The thief, Boomba, witnesses this act and uses it to blackmail her. His demands
gradually escalate until he attempts to occupy Ma's house after she leaves for
the United States. The novel culminates in a violent confrontation in which Ma
falls to a blow dealt by Boomba's father.
The first
aspect of the novel that challenged my understanding was its temporal setting. A
famine in Kolkata—or Bengal more generally—belongs, for most readers, to
history. Yet the novel is filled with CCTV cameras, mobile phones, social
media, and solar panels. The contradiction puzzled me throughout my reading.

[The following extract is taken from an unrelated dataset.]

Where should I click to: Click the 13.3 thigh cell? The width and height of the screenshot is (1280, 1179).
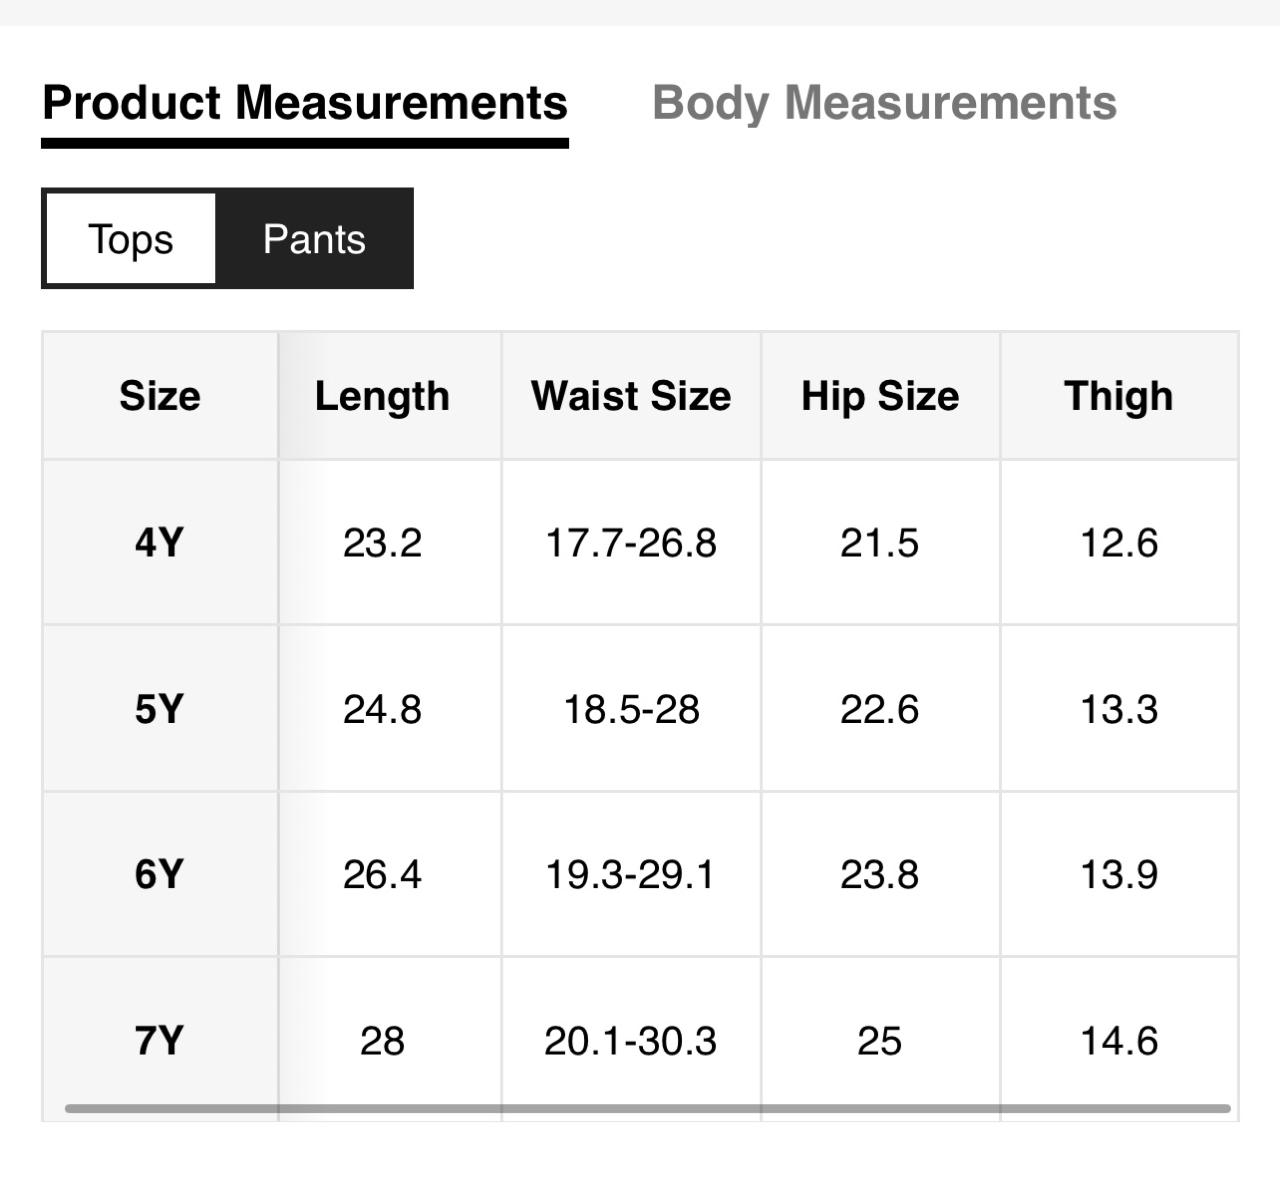pos(1118,709)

Only after finishing the novel did I notice the jacket copy, which describes
the story as being set in "a near-future Kolkata beset by flooding and
famine." It is a clever narrative choice, though also a demanding one. The
reader must grant the author the freedom to define the story's fourth dimension—the time in which it unfolds.
One
endorsement on the back cover praises the novel for having "no
villain." That strikes me as an overstatement. Boomba is certainly not
portrayed as an innately evil man. His theft, blackmail, kidnapping, and
attempted squatting are shown as the desperate acts of someone trapped by
circumstance. Likewise, Ma steals food because her two-year-old daughter is
starving. The novel repeatedly places its characters in situations where
desperation pushes them beyond accepted moral boundaries. In such circumstances,
easy ethical judgments become difficult.
Yet the
narrative itself seems to benefit from a more conventional device. However
morally complex the characters may be, it ultimately channels the conflict
through a single identifiable antagonist. The climax, in that sense, owes
something to the familiar logic of popular cinema: moral ambiguity gives way to
a recognisable villain around whom the final confrontation can be organised.
I also
sensed a stereotype underlying the novel. The family's desperate quest for a
climate visa to the United States echoes a familiar third-world aspiration,
while the novel simultaneously presents America as increasingly unwilling to
admit climate migrants. Since the story is set in the near future, the
implication is striking: Kolkata remains a city devastated by hunger and
climate catastrophe, whereas the United States continues to represent security
and opportunity. One may reasonably ask whether this reflects an unexamined
acceptance of a familiar hierarchy between the developed and developing
worlds—perhaps even a lingering inferiority complex.
A
comparable stereotype appears in the depiction of the police. Although the
officers are shown to be kind to little Misti—offering her a Good Day biscuit,
for instance—the broader portrayal remains recognisably conventional.
What
impressed me most, however, was Majumdar's precision as a storyteller. While
reading the novel, I was repeatedly reminded of Chekhov's Gun. A window left
slightly ajar in one chapter later enables the thief to enter the house.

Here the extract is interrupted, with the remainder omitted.